Any write on any stripe would get refused. Which is what I'm talking
about "read only mode", even with some portions being unreadable. That
behavior actually has been a boon for me in the past, to recover
partial data.

>> Now we fail the raid device by pulling two drives out of it:
>> # mdadm /dev/md/test-single --fail /dev/mapper/loop2p[78]
>
> It should be gone completely at this point, not just "read-only".

No, see above.

> With it gone completely, none of the writes succeed...

Correct, but reads still work for some portions.

> Doing this with RAID0 is of course, super horrible. You lose everything
> even though only one side of your RAID died. Also RAID on RAID can cause
> assembly problems, things have to be done in the right order. Consider LVM.

See below - I was trying to show the behavior using a single tool, but
the same occurs with lvm - albeit with more complicated chains of
command lines.

> It will cascade... as soon as the upper layer tries to write on the
> lower layer which is no longer there. Maybe md could be smarter at
> this point but who will consider obscure md on md cases?
>
> There doesn't seem to be a generic mechanisms that informs higher layers of
> failures, each layer has to find out by itself by encountering I/O errors.

No, it really doesn't cascade :-) The writes on the lower layers will
occasionally fail, but the upper layer will happily ignore them and
stay online all day long if necessary.

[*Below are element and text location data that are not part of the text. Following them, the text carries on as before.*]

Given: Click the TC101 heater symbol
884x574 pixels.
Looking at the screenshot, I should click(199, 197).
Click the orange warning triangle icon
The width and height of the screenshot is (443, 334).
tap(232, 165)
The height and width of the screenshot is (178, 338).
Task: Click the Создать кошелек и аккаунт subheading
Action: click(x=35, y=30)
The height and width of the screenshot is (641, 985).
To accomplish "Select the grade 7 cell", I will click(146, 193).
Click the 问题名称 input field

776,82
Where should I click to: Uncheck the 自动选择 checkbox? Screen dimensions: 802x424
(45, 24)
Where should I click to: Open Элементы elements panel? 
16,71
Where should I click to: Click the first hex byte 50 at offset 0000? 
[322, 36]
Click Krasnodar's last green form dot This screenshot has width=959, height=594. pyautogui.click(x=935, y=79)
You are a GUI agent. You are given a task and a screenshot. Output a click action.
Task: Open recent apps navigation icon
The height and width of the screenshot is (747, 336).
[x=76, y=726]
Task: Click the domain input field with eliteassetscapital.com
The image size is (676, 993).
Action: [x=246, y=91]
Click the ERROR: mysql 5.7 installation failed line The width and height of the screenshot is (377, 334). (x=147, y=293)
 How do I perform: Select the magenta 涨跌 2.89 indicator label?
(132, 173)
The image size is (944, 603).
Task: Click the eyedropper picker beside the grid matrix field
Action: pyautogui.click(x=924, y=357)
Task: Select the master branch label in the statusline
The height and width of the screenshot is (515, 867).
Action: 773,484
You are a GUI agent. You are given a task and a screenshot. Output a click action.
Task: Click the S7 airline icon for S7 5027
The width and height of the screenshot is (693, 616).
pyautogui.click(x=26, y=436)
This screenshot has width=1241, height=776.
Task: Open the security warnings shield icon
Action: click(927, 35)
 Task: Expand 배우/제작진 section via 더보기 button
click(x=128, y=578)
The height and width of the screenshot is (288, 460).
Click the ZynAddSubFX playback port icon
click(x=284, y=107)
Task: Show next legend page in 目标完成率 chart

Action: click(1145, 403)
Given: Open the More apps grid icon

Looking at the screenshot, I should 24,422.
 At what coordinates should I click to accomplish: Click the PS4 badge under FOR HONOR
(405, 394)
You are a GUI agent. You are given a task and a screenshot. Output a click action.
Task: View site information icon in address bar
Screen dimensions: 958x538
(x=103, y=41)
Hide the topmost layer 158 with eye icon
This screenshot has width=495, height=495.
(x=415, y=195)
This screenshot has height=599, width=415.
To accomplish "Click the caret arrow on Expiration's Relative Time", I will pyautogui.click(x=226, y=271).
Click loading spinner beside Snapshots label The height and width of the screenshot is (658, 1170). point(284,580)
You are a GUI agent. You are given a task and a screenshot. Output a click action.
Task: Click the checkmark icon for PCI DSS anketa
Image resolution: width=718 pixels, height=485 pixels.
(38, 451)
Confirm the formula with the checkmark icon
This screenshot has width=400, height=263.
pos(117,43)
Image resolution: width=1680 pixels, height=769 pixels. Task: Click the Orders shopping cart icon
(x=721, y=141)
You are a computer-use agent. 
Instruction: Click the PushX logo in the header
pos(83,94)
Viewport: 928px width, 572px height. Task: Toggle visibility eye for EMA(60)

And that really, REALLY is the
whole point of this e-mail.

> If that really writes random data to every other RAID chunk without
> ever failing the missing RAID0 disk... it might be a bug that needs
> looking at.

Yes, it really writes random data to every other raid chunk without
ever failing the missing RAID0 disk. And that would also happen with
LVM. LVM will continue being happy to ignore the chunk that failed,
sendings writes to it that are getting completely lost into the void,
without ever failing the logical volume.

> A change is expected if the first write (first chunk) succeeds
> (if you failed the wrong half of the RAID0). If shred managed
> to write more than one chunk then the RAID didn't fail itself,
> that would be unexpected.

Shred managed to write to every single chunk in the first raid that
was still online.

> If it wasn't shred which just aggressively keeps writing stuff,
> but a filesystem, you might still be fine since the filesystem
> is still nice enough to go read-only in this scenario, as long
> as the RAID0 reports those I/O errors upwards...

It does report the I/O errors upwards according to dmesg logs, but
that doesn't really prevent anything. The kernel continues writing to
the filesystem as if nothing really special happened.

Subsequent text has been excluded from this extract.